In order to make accurate predictions with our linear model, we'd like the residuals—which are the "errors" in the predictions for the given data values (this is why we use e as our notation for a residual)—to all be as close to 0 as possible. Another way to think of this is that we want the residuals to vary as little as possible from 0. How have we measured variability before? With a standard deviation. And how did we compute that? We computed the deviations from the mean, squared them, added them up, divided by n−1, and took a square root. We could do something like that here with the deviations between the residuals and 0:
`sqrt((sum (e-0)^2)/(n-1)) = sqrt((sum e^2)/(n-1))`
We want to make this "total deviation" as small as possible, but it will attain a minimum exactly when the expression inside the square root attains a minimum. (You may have solved story problems in other math classes where you minimized the square of a distance when you really wanted to minimize a distance, because it was easier to do the math without the square root in place; the same principle applies here.) So we want to make this:
`(sum e^2)/(n-1)`
as small as possible. But of course the denominator of that fraction is fixed (for example, if we start with 14 houses, the denominator will always be 13), so the only way to make the fraction as small as possible is to make the numerator as small as possible. This means that what we really want to do is to minimize the sum of the squares of the residuals:
`sum e^2`
For the blue line above, if we compute squared residuals:
size assess predicted residual residual^2
1561 304.0 310.245 -6.245 39.000025
1038 297.6 286.71 10.89 118.5921
1224 289.5 295.08 -5.58 31.1364
1232 292.8 295.44 -2.64 6.9696
1995 314.6 329.775 -15.175 230.280625
1714 322.7 317.13 5.57 31.0249
1832 336.1 322.44 13.66 186.5956
1095 279 2 89.275 -10.275 105.575625
2011 319.5 330.495 -10.995 120.890025
1366 289.3 301.47 -12.17 148.1089
1292 301.4 298.14 3.26 10.6276
1458 314.3 305.61 8.69 75.5161
2031 320.9 331.395 -10.495 110.145025
1366 304.0 301.47 2.53 6.4009
and add them up, we get 1220.863. Of course, that doesn't mean much unless we have something to compare it to. If we try this whole process with a different line, say `hat y = 0.03x + 250` (shown in red):
we can compute the sum of the squares of the residuals to be 2762.413. This tells us that blue line is better than the red line (which is more or less obvious from the graph), but the question remains: can we think of another line that would be better than the blue line?

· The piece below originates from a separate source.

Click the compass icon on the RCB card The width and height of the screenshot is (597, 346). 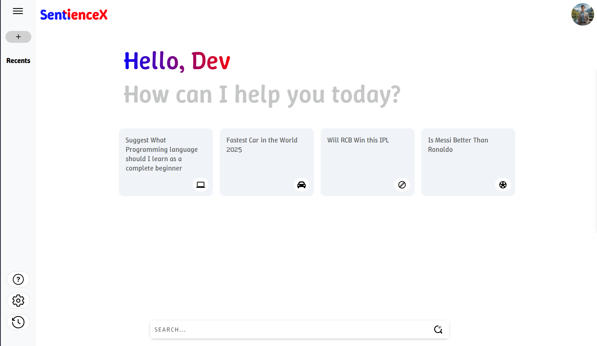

The answer is yes, but to find it, we'll need to take a slight detour.
Exercises
1. Show that the sum of the squares of the residuals for the red line is 2762.413.
2. Guess another slope and intercept that might work better than the blue line. Test it by computing the sums of the squares of the residuals.
3. In the equation y = 0.045x + 240 (shown in blue in the graphs above):
a) What is the slope of the line?
b) What would the units of that slope be?
c) What might the slope mean in relation to the sizes and assessed values of these houses?
d) What is the y-intercept of this line?
e) What would the units for the y-intercept be?
f) Where does the blue line cross the vertical axis in the scatterplots shown above?
g) Why doesn't it cross at the y-intercept?
h) What meaning might the y-intercept have in relation to the sizes and assessed values of these houses?